Your body is good at adapting, so you need to challenge it to avoid plateauing and see physiological improvements constantly.
‘When programming for my clients, I focus on time, intensity, and variety. If you’re currently training three times per week, add another one to two sessions to your schedule.
If you’re training five-to-seven times per week and still aren’t seeing any differences, you could be overtraining.
Add in a recovery day or two so you can really push to the max when you are training, instead of only giving 80 percent.
‘To increase the intensity of your sessions, gradually start to reduce your rest time and/or increase your work time.
For example, use weights that cause your muscles to fatigue just before the end of the set.
If you can easily get to the end of a set, your body has adapted, and you will not see improvements by using weights that do not challenge you.
‘Variety is also key. Mixing 30-minute HIIT sessions with 60-minute endurance sessions
means you are training both your aerobic and anaerobic systems.
Incorporate exercises that work with all the muscle groups in your body and change the type of workout you do to ensure your body has the opportunity to work through a range of different movement patterns.
If in doubt, ask yourself during and at the end of a workout, “Do I feel challenged?”. If the answer is “no,” it’s time to switch things up.
And when things do start to feel tough, hold on for a few more seconds because
that’s where the change happens!’
‘For someone who wants to train in a certain heart rate zone, should they always wear a fitness watch or heart rate monitor, or can they just rely on the rate of perceived exertion (RPE)?’
‘Relying solely on just one source of data is never a wise decision, especially when there are so many varying factors.
Heart rate monitors and fitness watches can malfunction, whereas the rate of perceived exertion (RPE) scale can be extremely vague due to human bias.
Consider this, if you’ve never pushed yourself to the point of a 10/10 RPE and monitored it,
how do you know what your 6/10 is? ‘
My advice would be to start off trialing a couple of these methods simultaneously.
Use the HR monitor, usually in the form of a belt around your chest, to be accurate with your HR training zone and then see if that aligns with the data on your fitness watch.
During the session, also check in with yourself, noting the intensity you feel you’re working
at within the RPE scale.
‘The more data you collect from various sources, the more you will learn about your own training HR zones and your true RPE scale,
thus giving you more freedom and flexibility to use what method is readily available to you.’
‘For a person who has been exercising for some time, what’s the best way to get fitter in terms of cardiovascular training?’

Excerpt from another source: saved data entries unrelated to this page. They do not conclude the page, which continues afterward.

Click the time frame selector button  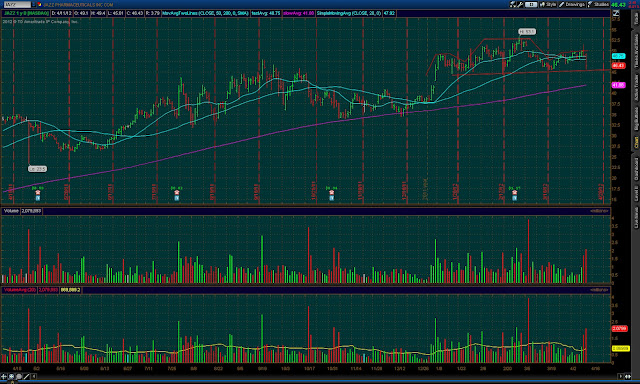pos(531,4)
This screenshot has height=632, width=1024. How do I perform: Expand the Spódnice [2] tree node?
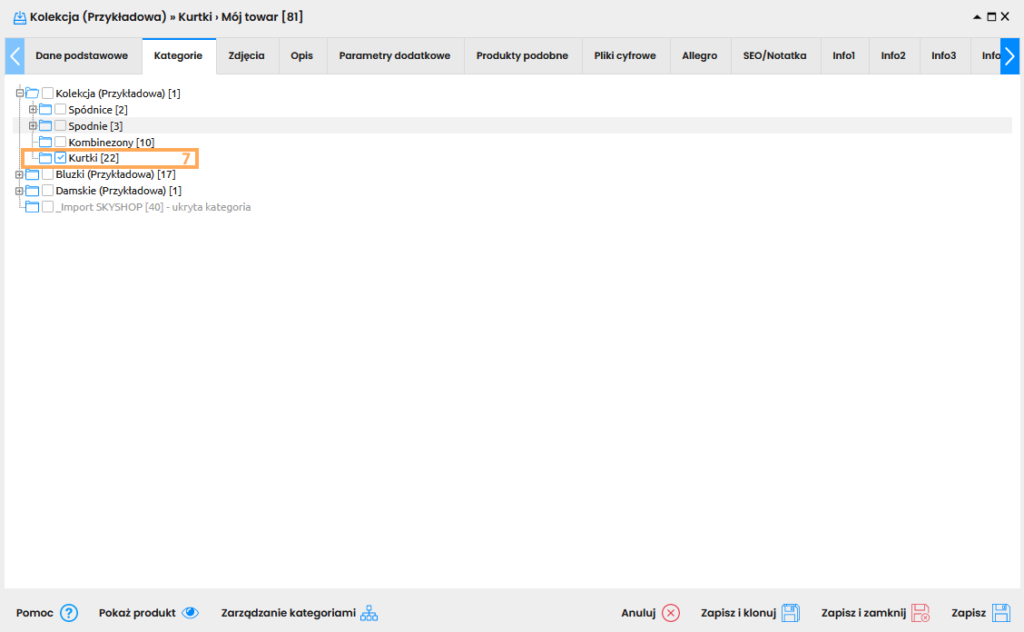pyautogui.click(x=33, y=109)
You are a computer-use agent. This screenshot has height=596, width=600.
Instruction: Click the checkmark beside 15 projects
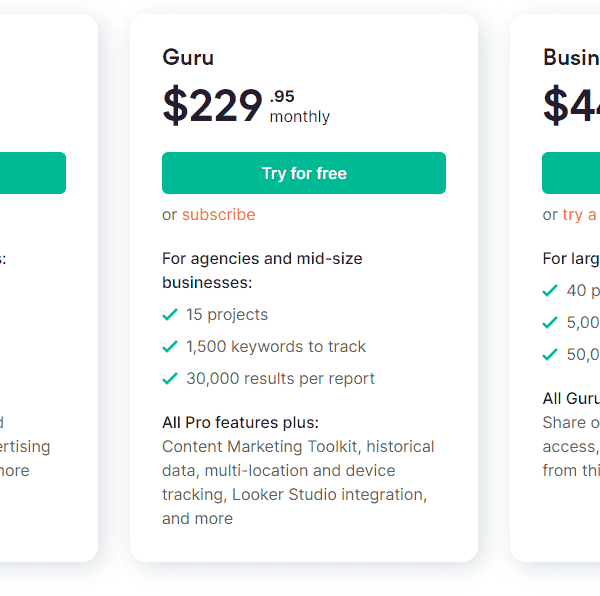170,314
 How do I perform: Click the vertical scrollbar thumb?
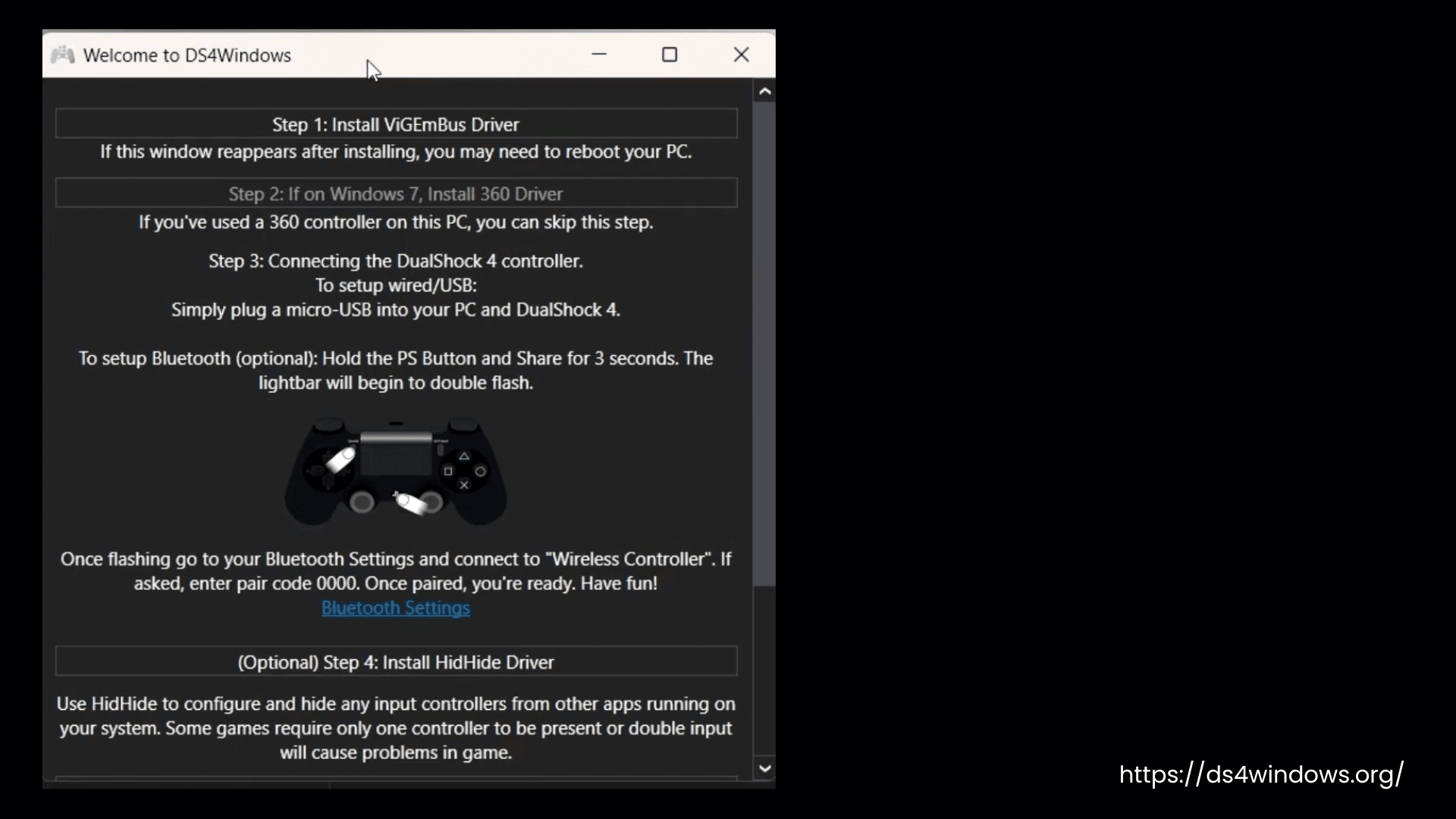click(764, 344)
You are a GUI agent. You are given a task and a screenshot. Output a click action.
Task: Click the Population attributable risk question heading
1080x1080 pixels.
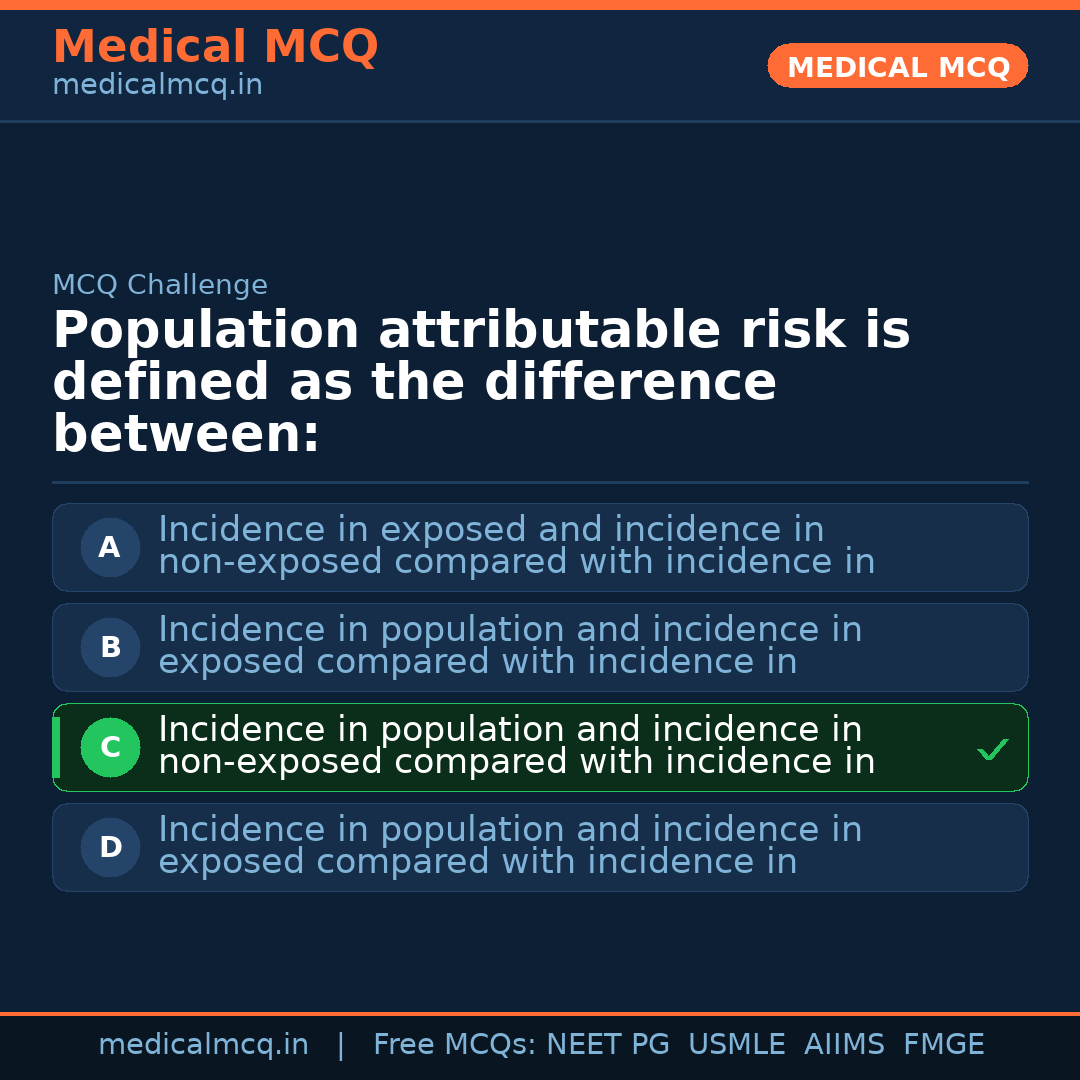coord(480,382)
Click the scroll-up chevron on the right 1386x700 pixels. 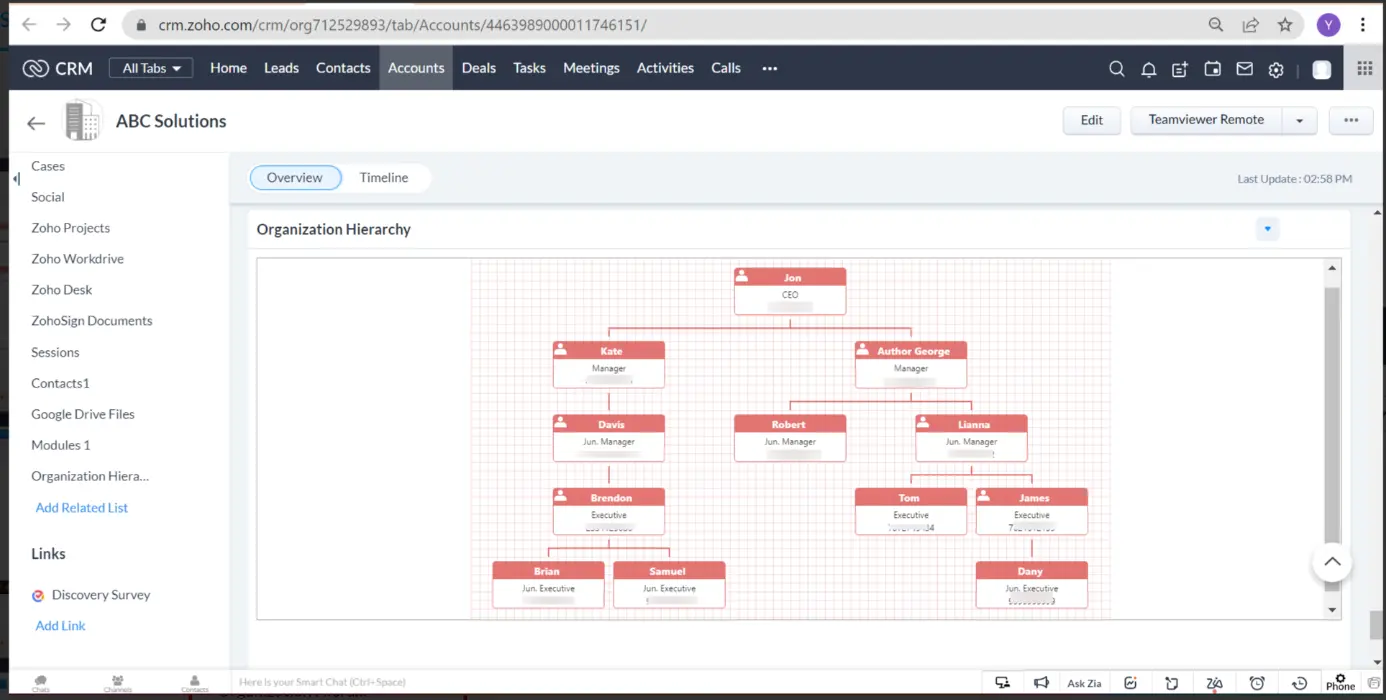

‘To get fitter, you need to find that sweet spot between an adequate training load to improve fitness whilst getting enough rest to recover and allow for training adaptations to occur.
‘A good way to introduce this balance is by periodizing training through the year. Periodization breaks your program into smaller periods, leading towards a specific goal or race at the end.
Each lasting four to eight weeks will have a specific purpose and include a base, preparation, and peak phase.
It ends with a recovery week followed by changes to training intensity and volume.
‘Combining different types of workouts within each phase will help improve fitness.
For example, if your aim is a half marathon, you may start by increasing the distance of your long, slow run in the prep phase.
In the build phase, you may start adding some tempo or speed work to get your body
used to race pace, while the peak phase is when you focus on sport-specific fitness, simulating race conditions.
‘Recovery between sessions is imperative. Ensure you refuel with adequate carbohydrates and help rebuild muscle with protein post-exercise.
Even caffeinated energy drinks can play a role.
One study showed caffeine and carbohydrate consumed after exercise resulted in 66 percent more glycogen in athletes’ muscles than those who took carbohydrate alone.’